Particle Swarm Optimisation was inspired by ‘swarm intelligence’ found in nature. Imagine that the space of allowable values of x is a large field and the function we are trying to minimise, f(x), is the height above sea level of each point in the field. We want to find the lowest point in the field, so we try to replicate how a swarm of animals would do it — i.e. by having many entities moving independently and sharing information. For this analogy to work you have to imagine the animals can’t see what the height is around them; let’s pretend it’s very foggy!
To start, we choose the number of particles to use and distribute them randomly in the field. We then let the particles move around the space, with two randomly fluctuating forces pulling on them and affecting the directions they move in. One of the forces acting on the particles is an attraction towards the best overall point found so far, which is referred to as the global best. This means that over time the particles will end up clustered around the global best. But if this happens too quickly then the result tends not to be very good because not much of the landscape has been explored. To avoid this, each particle is also attracted to the best point it has found so far, called the particle best. Finally, each particle has some inertia, meaning that it will tend to carry on in the direction it was travelling before. For example, it might be pulled towards the global best, overshoot it and end up finding a better point just beyond it.

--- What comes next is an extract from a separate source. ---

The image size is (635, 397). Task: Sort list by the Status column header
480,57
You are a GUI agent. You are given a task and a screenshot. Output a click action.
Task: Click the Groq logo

As well as choosing how many particles to use and how long to run the optimisation for, you also have to choose the parameters which control how strong the inertia is (w) and how strongly each particle is pulled towards the global best and the particle best (ϕg and ϕp respectively). There is also an element of randomness: each time you calculate the new velocity for a particle you multiply the attraction to the global best by a random number rg and you multiply the attraction to the particle best by another random number rp, both uniformly distributed between 0 and 1. If x and v are the particle’s location and velocity from the previous time step, ug is the vector from the particle’s current location to the global best and up is the vector from the particle’s current location to the particle best, then the particle’s new position x′ and new velocity v′ are given by:
v′=wv+rgϕgug+rpϕpup
x′=x+v′
Or are they? These were the formulas in Wikipedia, the original paper on Particle Swarm Optimisation and in many other places. There is a slightly different equation for v′, however, which is widely used as well, for example by the Numerical Algorithms Group. Instead of multiplying every entry of the vector ϕg ug by the same random number rg, you instead multiply each component of it by a different random number. So rg is a vector of independent random numbers uniformly distributed between 0 and 1, and you combine it with ϕgug using component-wise multiplication, which we will write as ⊙. The same thing is done with rp, so the equation is now:
v′=wv+ϕgrg⊙ug+ϕprp⊙up
What I find most confusing is that no one ever mentions there are two different equations for v′ in use. It’s almost as if nobody is aware that there are two different algorithms, and since the difference boils down to a small amount of notation in one equation this actually seems plausible. The masters thesis of Daniel A Wilke from the University of Pretoria confirms that I am not the only one aware of this. He found that the first algorithm, which he calls PSOAF1, is prone to stagnation, which means the particles end up being limited to a smaller part of the landscape and hence gets worse results. The second algorithm (PSOAF2) is much more robust to this. This matched my findings. Perhaps most interestingly, much of the literature on Particle Swarm Optimisation involves adjusting the algorithm in various ways to stop this stagnation, which Daniel found was unnecessary with PSOAF2.